Greylock, a 61-year-old pillar of Silicon Valley venture capital, has closed its 18th fund at $1.5 billion. While peers often chase aggressive expansion, the firm is opting for a smaller, more focused vehicle. This strategy, the firm argues, preserves the high-touch, hands-on support model essential to its early-stage identity.
A Calculated Restraint on Capital
The $1.5 billion total marks a 50% increase over the firm’s $1 billion fund from 2023. Yet, Greylock partner Saam Motamedi noted that the firm could have easily raised significantly more. They chose restraint to protect the quality of operational support provided to portfolio companies.
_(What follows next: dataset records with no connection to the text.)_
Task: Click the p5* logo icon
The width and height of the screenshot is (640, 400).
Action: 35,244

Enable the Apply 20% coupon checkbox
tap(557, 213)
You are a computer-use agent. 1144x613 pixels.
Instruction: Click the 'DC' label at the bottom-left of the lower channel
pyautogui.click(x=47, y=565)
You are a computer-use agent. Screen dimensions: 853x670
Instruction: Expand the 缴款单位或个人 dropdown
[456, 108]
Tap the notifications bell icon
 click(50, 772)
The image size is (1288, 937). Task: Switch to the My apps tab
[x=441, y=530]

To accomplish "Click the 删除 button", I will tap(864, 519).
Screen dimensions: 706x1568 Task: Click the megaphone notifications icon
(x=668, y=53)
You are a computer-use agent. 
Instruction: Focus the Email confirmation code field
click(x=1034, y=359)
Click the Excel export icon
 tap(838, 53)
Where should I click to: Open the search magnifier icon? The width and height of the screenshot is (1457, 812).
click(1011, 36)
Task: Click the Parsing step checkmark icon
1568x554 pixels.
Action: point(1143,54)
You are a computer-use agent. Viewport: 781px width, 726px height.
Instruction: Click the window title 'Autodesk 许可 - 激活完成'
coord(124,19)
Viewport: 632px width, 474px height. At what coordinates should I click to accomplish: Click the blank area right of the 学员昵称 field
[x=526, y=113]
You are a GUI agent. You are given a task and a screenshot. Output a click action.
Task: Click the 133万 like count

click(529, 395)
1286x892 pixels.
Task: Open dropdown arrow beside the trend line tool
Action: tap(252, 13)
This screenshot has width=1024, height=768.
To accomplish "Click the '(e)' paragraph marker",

The firm’s 10 partners maintain a deliberate pace, typically committing to just one or two new investments per partner annually. This cadence aims for roughly 25 companies per fund. The focus remains on heavy lifting: recruiting top engineering talent and securing initial enterprise customers. Baseten, an AI infrastructure company that Greylock backed during its 2022 Series A, serves as a prime example; the startup has since reached a $13 billion valuation.
Incubation From the Ground Up
Greylock’s reputation rests on incubating companies from their inception, often before formal incorporation. According to Motamedi, the partners’ weekly pipeline reviews prioritize individual founders and their potential over established businesses.
The firm’s history is anchored by long-term successes. Palo Alto Networks was launched inside Greylock’s offices 21 years ago. More recently, the firm supported the 2018 founding of email security startup Abnormal, which now carries a $5.1 billion valuation.
Strategic Bets on Later-Stage Growth
While anchored in seed and Series A funding, Greylock allocates roughly 15% of its new 18th fund to later-stage opportunities. This allows the firm to enter companies where it did not participate in early rounds.
This approach, honed during the 17th fund, includes several high-profile investments:
- Anthropic: Greylock joined at the Series F round, which carried a $183 billion valuation. Motamedi described this as the largest investment in the firm’s history.
- Revolut: The firm was added to the growth-stage portfolio.
- Wiz: The company also received backing as part of this secondary strategy.
By balancing its identity as an early-stage incubator with opportunistic growth-stage bets, Greylock aims to capture the trajectory of category-defining companies at scale.